In Florida this time of year, there is a lot of heat lightning. It illuminates the clouds quietly... A sight I truly love seeing, as it heralds the coming of hot, sticky summer. A long while ago I wrote a short story named after this beautiful phenomenon. I'm revisiting it today. I made a few revisions to the syntax in the story, as time is the best editor. I'm very proud of this story because it touches somewhere deep down in my heart. I hope, dear reader, that you enjoy this little yarn as much as I do.
The night was hot and sticky, as if the air were the consistency of honey. The rain had passed through earlier in the day leaving in its wake a sensual, yet oppressing vibration in the air. We walked along the water's edge shrouded in silence. I could barely hear the waves breaking over my own conscious breathing. My heartbeat was another matter entirely. Erratic and pounding in my tender ears, it confused and dismayed me. I knew him well, or so I thought. Years had distanced us, made us appear as strangers to each other. I had forgotten how to talk to him; I feared that I may alienate him, I continued on in silence. I could see he wasn't uneasy in the least. This was not a comforting fact. I had imagined myself differently in this situation--or not in this situation at all. The sun had just fallen below the horizon and darkness was quickly blanketing the beach around us. In his arms he carried a large beach towel. As we spread it out and sat down, my mind raced through hundreds of scenarios... How would I tell him about the part of me that he had missed out on? How would I begin? I sat next to him, not touching but close enough for the accidental opportunity. I took a deep breath of the warm salt air and exhaled with a quiet, shuddering sigh. Sand ran through the fingers of my left hand, cool and still damp from the storms previous, as I busied myself with the business of pretending. He could see through my act, we both knew. Kindly he allowed me to continue. He understood my need for a pause.

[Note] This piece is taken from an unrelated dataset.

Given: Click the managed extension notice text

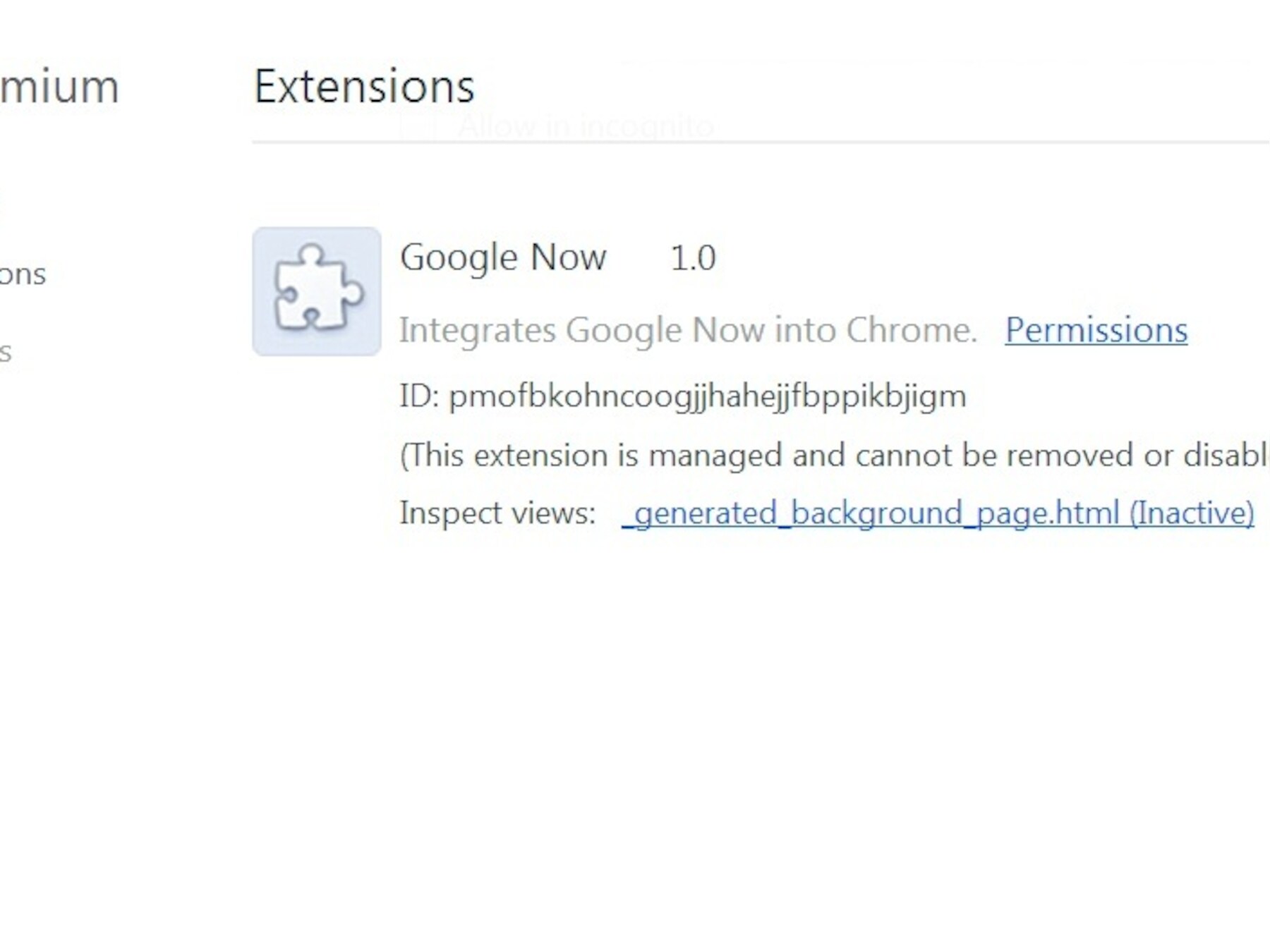Looking at the screenshot, I should (833, 456).
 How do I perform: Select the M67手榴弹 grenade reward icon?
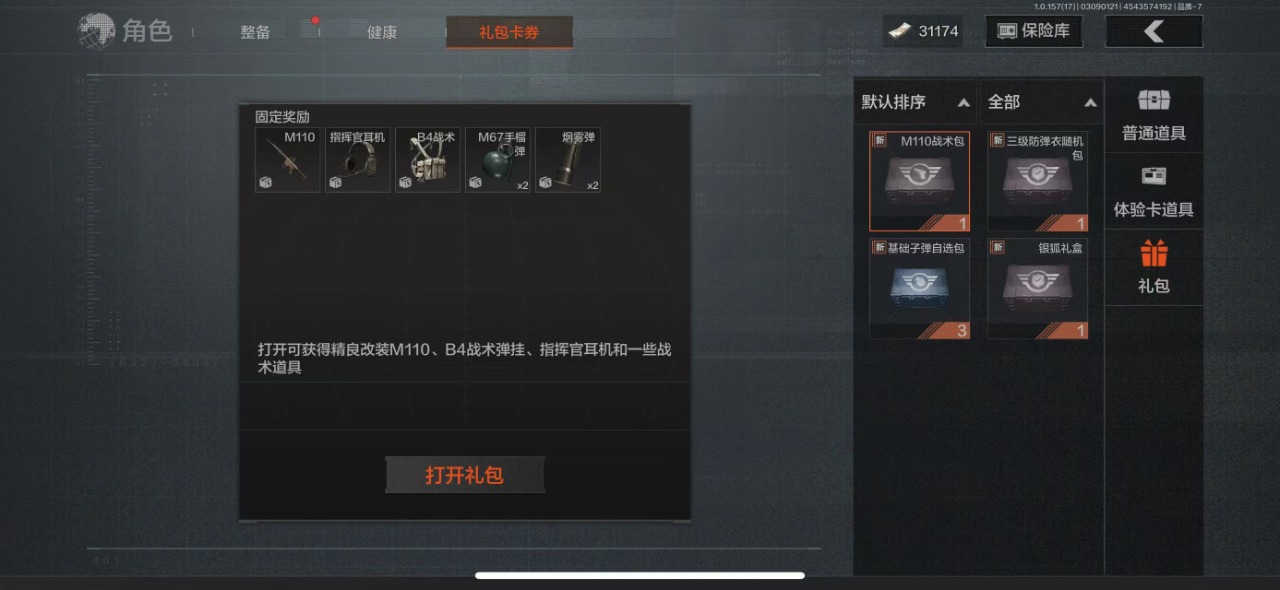(498, 160)

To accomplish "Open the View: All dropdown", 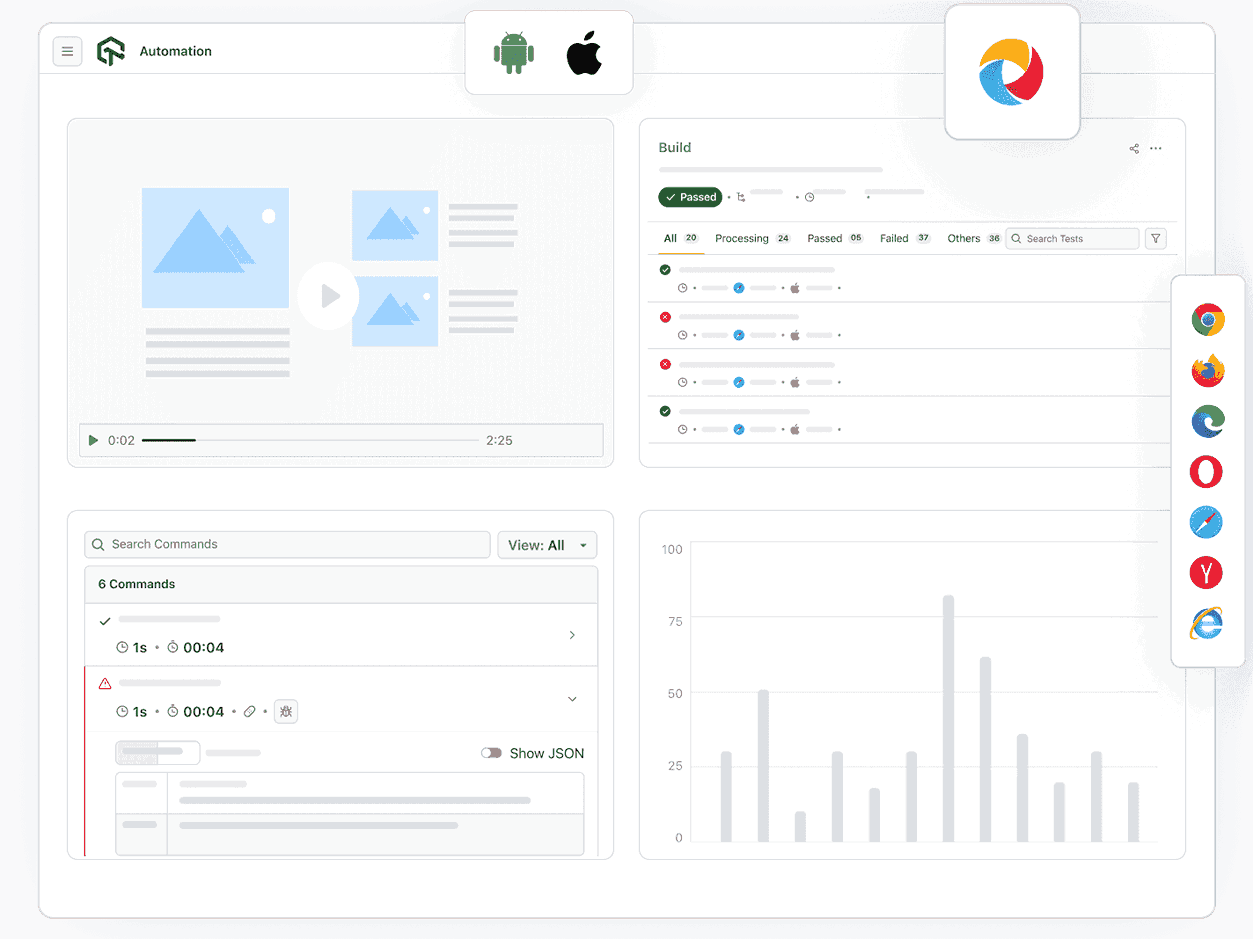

Finally he spoke, breaking my hurried meditation. Conversation came easily as I relaxed. He was who I remembered him to be, although it was doubtful he could say the same of me. When he reached for my hand I pulled away. How could it ever be so easy to fall back into old patterns? Too many years had passed, too much history lay between us. Yet, when he reached for my hand a second time, I allowed him to take it without incident. I avoided his references to our past together. It seemed dangerously thin ice to tread on, as if when we undoubtedly fell through I would love him again. That was a farce--I never stopped loving him. Denying an unbroken circle made it easier for me to bear. He knew the world didn't want us together, that after tonight it would be over again. It had been this way in the past. This time I fought to shield myself from the inevitable fallout. My strength was minuscule in comparison to his (strength having next to nothing to do with physicality).
When he gently tilted his head towards mine and touched my lips with his (for the first time since I was barely old enough to drive a car legally), I knew the circle would remain unbroken that night. I added the beach to the list of locales where he had stolen my heart. Far out over the ocean I could see the retreating storm clouds, almost constantly illuminated by heat lightning. It seemed fitting that the weather around us be so unstable. I found myself becoming angry for allowing him into my mind again, but I quickly dispelled the notion. Nothing made sense apart from him.
I was awakened with a jolt by my bedside alarm. Rubbing my eyes, it all came back to me. I fully expected to find sand on my palm and between my toes. Upon inspection, I found nothing. Just a dream, I said to myself. It hardly seemed possible to have dreamt something so vivid. He was only a distant memory. Although he was only that, the circle still remains unbroken.